OnCall Healthcare Medical Records Request Consent

OnCall Healthcare 222 South Mill Avenue Suite 800 Tempe, AZ 85281 Fax: (888) 518-4950 Email: healthcare@oncallhc.com Web: www.oncallhc.com

Authorization for use or disclosure of health information to OnCall Healthcare

To request records, please complete a records release form for each facility that you would like OnCall Healthcare to request records from.
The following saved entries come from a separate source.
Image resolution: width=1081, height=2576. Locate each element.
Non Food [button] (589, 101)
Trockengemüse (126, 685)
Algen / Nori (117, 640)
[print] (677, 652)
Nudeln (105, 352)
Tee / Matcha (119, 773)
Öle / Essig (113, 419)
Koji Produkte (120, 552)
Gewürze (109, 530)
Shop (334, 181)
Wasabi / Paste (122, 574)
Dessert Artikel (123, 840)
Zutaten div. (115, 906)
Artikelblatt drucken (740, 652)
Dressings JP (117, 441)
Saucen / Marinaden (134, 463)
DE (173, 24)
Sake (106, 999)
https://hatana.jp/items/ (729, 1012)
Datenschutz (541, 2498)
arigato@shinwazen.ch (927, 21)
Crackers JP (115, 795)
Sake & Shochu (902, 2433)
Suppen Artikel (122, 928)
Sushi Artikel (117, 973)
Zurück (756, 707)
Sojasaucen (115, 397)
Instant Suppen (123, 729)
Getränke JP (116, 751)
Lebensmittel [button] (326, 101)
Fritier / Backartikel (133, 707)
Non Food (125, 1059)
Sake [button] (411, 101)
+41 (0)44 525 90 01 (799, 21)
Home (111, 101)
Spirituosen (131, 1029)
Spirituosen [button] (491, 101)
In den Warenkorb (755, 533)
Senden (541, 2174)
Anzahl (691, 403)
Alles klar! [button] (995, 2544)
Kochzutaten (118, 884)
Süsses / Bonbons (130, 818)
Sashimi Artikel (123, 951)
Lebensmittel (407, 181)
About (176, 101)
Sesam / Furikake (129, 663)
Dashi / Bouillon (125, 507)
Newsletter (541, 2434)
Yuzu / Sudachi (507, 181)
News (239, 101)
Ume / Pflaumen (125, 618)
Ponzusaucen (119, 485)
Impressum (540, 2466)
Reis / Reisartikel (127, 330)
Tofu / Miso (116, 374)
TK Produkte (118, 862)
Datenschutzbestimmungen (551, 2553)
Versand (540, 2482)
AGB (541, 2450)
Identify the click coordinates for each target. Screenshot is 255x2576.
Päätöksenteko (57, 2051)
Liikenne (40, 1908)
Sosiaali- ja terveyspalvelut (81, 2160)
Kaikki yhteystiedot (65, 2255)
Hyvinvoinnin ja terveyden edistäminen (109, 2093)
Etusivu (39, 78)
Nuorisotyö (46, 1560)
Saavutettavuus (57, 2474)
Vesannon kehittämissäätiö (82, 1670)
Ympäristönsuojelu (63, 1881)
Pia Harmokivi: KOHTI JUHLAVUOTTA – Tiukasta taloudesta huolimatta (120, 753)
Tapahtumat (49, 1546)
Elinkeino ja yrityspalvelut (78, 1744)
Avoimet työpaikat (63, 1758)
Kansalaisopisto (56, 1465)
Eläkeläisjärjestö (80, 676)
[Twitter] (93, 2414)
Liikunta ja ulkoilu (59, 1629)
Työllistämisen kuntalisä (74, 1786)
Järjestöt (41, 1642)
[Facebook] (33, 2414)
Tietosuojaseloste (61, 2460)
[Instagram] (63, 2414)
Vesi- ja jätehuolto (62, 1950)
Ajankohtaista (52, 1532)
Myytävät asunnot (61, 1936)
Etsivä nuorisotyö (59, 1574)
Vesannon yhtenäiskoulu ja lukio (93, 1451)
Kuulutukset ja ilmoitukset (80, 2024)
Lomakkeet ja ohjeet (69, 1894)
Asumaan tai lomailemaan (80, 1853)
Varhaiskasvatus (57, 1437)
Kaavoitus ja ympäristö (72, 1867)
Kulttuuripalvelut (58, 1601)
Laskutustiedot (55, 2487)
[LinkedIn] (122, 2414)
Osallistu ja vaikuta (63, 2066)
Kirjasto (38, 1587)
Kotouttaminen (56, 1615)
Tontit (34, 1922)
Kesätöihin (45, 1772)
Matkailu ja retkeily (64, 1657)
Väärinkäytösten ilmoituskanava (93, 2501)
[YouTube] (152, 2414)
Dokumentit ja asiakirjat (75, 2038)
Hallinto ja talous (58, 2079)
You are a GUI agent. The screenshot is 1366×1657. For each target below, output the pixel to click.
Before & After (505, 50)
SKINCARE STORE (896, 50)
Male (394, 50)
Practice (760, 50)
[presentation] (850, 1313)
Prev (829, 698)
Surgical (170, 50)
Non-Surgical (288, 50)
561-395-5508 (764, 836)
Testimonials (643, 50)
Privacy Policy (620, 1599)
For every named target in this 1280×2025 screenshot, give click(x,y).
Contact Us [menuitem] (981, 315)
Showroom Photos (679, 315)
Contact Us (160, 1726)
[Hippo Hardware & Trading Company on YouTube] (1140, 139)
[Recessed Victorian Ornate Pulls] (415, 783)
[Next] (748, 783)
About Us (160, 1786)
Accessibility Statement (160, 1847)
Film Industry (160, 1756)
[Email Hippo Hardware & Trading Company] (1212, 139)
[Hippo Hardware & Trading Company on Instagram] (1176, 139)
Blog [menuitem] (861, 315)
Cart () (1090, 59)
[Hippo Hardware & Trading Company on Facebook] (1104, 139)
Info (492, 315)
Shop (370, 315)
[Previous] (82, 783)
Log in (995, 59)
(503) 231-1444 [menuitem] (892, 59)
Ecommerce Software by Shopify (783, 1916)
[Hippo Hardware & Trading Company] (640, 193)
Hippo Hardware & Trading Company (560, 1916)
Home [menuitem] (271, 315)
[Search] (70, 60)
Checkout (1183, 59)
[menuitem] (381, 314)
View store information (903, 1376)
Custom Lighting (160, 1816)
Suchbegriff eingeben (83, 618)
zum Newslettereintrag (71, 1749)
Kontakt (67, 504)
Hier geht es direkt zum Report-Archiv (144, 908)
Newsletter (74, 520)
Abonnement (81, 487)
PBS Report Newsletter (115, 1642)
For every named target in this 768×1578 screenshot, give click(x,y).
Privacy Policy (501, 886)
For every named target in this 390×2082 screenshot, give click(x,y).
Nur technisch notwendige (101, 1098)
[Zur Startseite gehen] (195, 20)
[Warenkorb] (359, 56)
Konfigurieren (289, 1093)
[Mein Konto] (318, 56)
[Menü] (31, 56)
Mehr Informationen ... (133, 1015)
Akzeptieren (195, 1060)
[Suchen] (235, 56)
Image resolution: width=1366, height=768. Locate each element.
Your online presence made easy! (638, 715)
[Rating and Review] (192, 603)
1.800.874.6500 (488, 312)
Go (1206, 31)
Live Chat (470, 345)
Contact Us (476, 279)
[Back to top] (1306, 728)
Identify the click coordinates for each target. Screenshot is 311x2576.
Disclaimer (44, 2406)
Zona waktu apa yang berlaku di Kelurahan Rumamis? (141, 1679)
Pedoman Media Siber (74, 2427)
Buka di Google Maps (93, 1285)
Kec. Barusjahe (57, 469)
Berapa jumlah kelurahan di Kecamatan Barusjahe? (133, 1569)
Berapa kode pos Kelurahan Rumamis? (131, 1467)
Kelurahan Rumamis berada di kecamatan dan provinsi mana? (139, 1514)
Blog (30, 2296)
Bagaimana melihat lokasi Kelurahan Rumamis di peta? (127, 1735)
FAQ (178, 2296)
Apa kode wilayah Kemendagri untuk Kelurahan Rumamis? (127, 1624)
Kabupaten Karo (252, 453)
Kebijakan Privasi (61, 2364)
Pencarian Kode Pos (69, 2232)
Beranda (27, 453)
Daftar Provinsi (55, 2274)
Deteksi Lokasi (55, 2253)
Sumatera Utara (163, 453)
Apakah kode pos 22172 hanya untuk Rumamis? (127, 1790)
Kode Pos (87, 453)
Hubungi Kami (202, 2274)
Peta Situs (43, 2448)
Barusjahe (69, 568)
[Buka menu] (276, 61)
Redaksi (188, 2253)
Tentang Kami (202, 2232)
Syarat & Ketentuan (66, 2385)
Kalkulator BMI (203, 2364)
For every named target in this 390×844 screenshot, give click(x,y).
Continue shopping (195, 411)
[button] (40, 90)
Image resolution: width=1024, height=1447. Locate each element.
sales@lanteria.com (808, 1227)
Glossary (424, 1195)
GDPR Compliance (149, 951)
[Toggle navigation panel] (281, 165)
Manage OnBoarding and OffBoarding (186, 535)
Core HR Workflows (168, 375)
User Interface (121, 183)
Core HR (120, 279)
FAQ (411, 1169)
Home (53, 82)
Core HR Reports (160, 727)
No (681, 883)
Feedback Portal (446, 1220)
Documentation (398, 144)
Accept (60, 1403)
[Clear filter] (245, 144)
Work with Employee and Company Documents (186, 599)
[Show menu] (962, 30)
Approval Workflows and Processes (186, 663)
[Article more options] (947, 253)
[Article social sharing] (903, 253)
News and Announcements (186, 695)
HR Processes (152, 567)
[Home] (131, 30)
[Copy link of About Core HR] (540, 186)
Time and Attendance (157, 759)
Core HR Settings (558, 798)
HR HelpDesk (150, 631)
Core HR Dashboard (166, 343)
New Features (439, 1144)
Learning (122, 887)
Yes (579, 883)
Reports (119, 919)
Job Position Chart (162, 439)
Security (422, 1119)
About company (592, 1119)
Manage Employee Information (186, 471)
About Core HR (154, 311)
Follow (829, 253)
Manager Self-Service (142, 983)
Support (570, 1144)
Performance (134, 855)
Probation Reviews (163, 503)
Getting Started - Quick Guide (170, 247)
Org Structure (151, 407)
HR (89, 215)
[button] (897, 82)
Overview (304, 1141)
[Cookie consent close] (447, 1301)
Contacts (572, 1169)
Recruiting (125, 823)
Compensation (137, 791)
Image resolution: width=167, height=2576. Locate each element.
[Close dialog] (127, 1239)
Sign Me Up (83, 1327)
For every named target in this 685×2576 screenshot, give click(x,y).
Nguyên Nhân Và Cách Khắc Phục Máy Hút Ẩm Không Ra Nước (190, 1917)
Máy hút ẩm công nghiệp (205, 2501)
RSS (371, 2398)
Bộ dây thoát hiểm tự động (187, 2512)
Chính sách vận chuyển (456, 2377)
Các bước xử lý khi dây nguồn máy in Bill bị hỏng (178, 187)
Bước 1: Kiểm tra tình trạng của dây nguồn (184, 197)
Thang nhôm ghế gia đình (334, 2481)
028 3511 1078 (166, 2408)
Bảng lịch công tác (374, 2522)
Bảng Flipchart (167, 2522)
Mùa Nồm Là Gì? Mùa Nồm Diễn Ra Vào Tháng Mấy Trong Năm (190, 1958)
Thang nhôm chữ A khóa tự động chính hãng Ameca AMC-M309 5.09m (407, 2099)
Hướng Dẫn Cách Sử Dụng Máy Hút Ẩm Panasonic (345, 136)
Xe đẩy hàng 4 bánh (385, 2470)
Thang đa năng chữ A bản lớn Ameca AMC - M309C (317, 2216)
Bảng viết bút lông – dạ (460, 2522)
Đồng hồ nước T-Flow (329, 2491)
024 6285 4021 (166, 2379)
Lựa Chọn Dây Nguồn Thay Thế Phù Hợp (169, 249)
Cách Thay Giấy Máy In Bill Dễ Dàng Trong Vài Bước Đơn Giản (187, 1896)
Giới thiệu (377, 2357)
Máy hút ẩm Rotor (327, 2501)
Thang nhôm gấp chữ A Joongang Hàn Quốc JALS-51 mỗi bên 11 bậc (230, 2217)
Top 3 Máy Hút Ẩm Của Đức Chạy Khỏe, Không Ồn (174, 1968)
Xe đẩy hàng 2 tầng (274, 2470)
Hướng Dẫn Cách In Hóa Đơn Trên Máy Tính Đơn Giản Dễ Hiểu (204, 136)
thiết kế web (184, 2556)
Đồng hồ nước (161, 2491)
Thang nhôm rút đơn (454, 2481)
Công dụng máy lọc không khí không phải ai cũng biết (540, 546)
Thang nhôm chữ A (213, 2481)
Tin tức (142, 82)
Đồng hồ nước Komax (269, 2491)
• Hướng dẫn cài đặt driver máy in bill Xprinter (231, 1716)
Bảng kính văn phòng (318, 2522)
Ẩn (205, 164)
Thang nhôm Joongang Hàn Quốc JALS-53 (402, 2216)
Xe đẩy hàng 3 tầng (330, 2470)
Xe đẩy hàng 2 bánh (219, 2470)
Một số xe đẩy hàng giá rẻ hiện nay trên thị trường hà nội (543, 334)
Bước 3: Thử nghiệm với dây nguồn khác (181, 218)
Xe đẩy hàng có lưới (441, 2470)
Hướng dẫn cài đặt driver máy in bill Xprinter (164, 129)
INFORMATION TO BE RELEASED

  • Initial Medical Exam
  • Most recent Progress Notes
  • Discharge Summary (If Any)
  • Diagnostic Test Results (Labs, Imaging, Other)

REQUESTING RECORDS FROM:

AUTHORIZATION

  • I understand by approving the release of information in the form of a fax, that confidentiality cannot be assured and I accept the risk that confidentiality may be breached.
  • I understand that this authorization will expire 90 days from the date of my signature below. I hereby release OnCall Healthcare and any of their employees from any and all liability that may arise from this release of information.
  • I understand information in my health record may include information relating to Sexually Transmitted Disease, Acquired Immunodeficiency Syndrome (AIDS), Human Immunodeficiency Virus (HIV) and other communicable diseases, genetic testing, Developmental/Behavioral Health/Psychiatric Care, and treatment of alcohol and/or drug abuse. My signature authorizes such release as indicated above.
  • I understand that the information disclosed by this authorization may be subject to re-disclosure by the recipient and no longer protected by the Health Insurance Portability and Accountability Act of 1996 or other applicable federal and state law. However, re-disclosure by school officials may be subject to student education records privacy laws.
  • I understand that if I agree to sign this authorization, I may keep a signed copy of the form. I understand that I am under no obligation to sign this form and that the person(s) and/or organization(s) listed above who I am authorizing to use and/or disclose my information may not condition treatment, payment, enrollment in a health plan or eligibility for health care benefits on my decision to sign this authorization. However, if my treatment is related to my participation in a research study, I understand that I may be refused treatment if I do not sign this Authorization.
  • I have read and understood the terms of this Authorization and I have had a chance to ask questions about the use or disclosure of my health information. I authorize the named entity above to use or disclose my health information in the manner described above.

I have received, understand and accept ONCALL HEALTHCARE'S CONSENT FOR RELEASE OF MEDICAL RECORDS.